***** PROVIDED INFORMATION *****
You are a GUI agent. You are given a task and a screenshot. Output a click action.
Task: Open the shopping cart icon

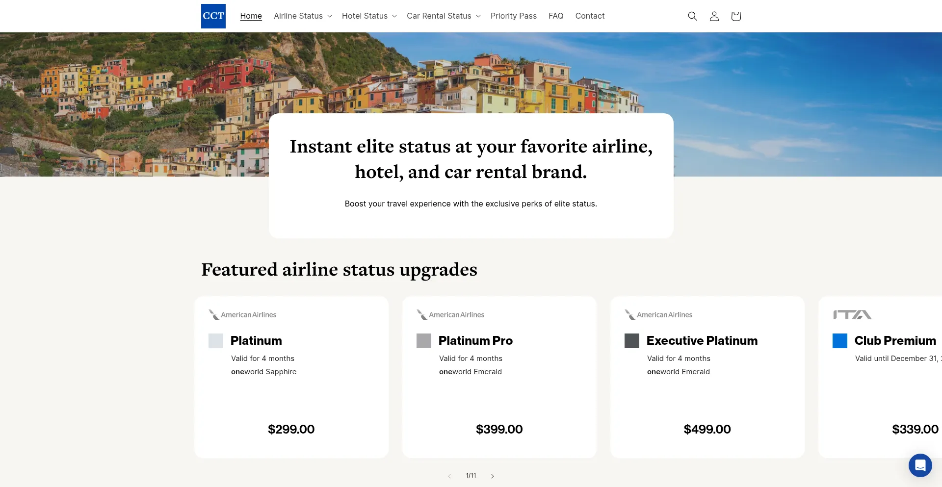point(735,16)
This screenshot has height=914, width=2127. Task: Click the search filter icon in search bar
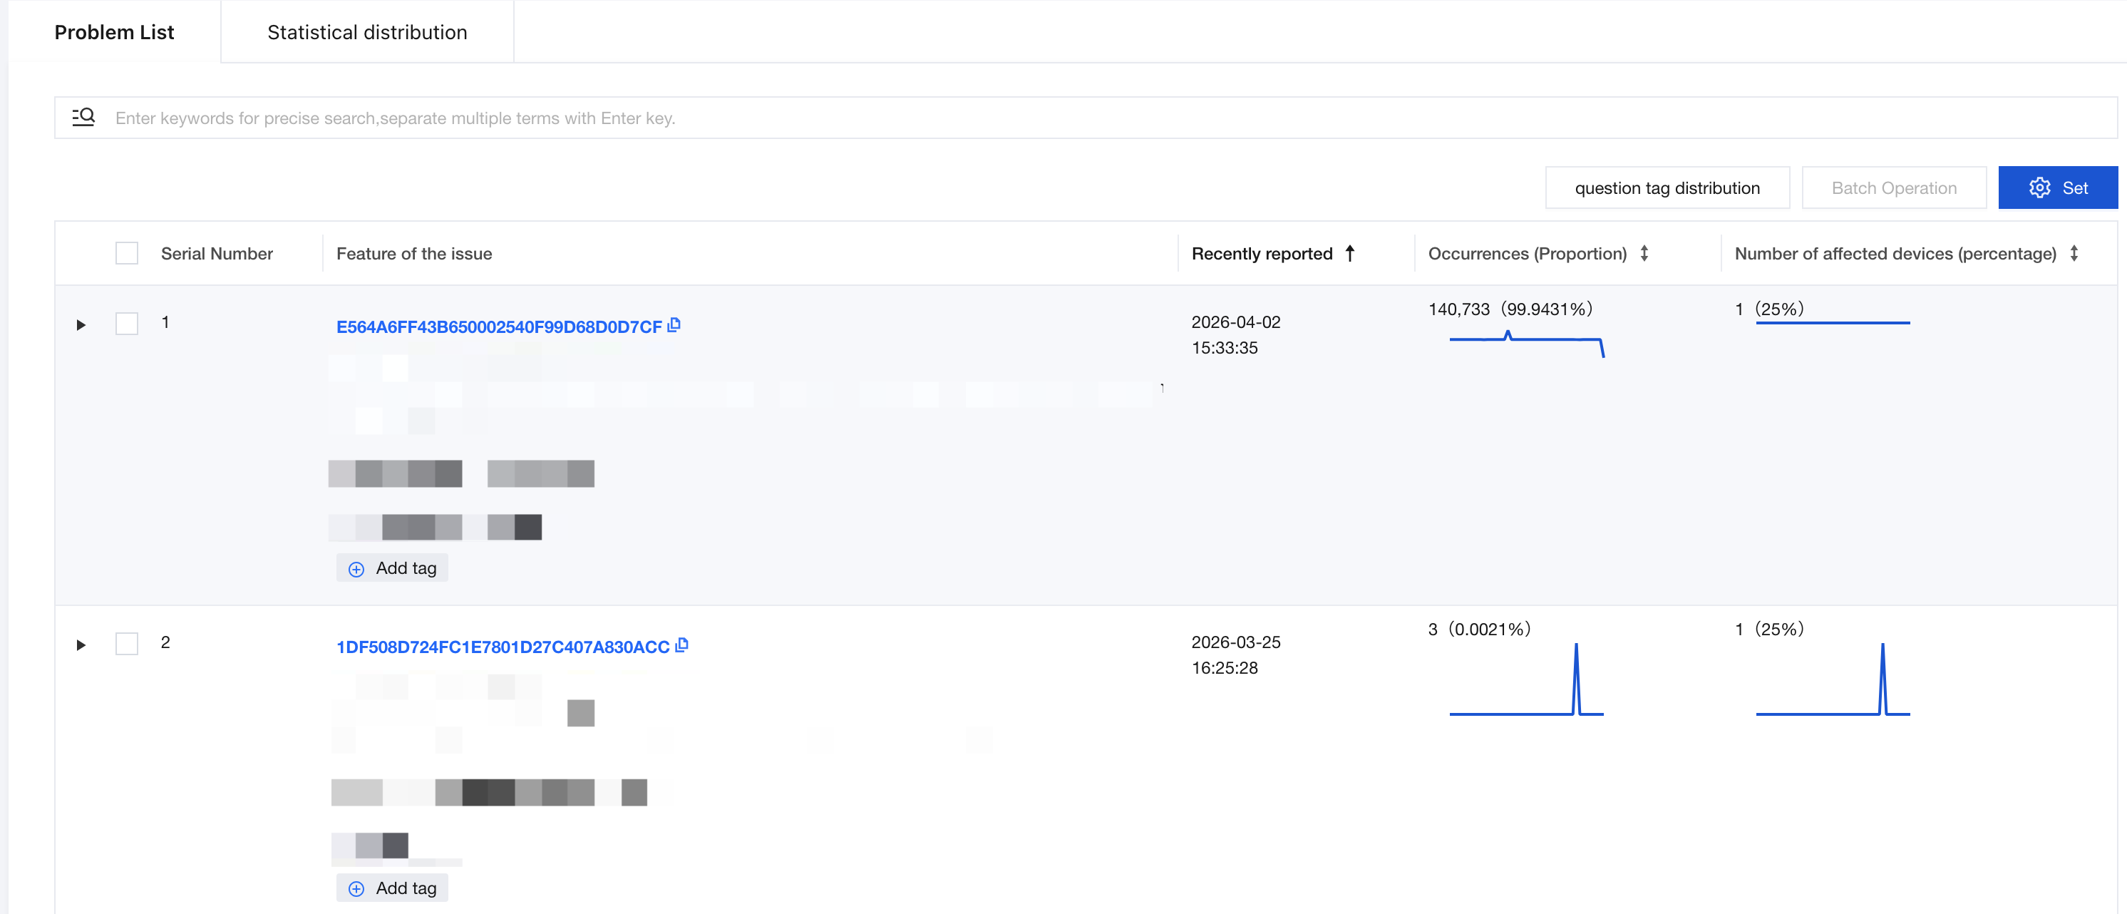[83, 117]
*****
_EXERCISE INSTRUCTIONS_
Could you put the material above into a numbered list, one line per item, with the blank lines and the pictures left out?

_FINISHED TASK_
1. You are a GUI agent. You are given a task and a screenshot. Output a click action.
2. Task: Open the shopping cart icon
3. point(735,16)
4. This screenshot has height=914, width=2127. Task: Click the search filter icon in search bar
5. [83, 117]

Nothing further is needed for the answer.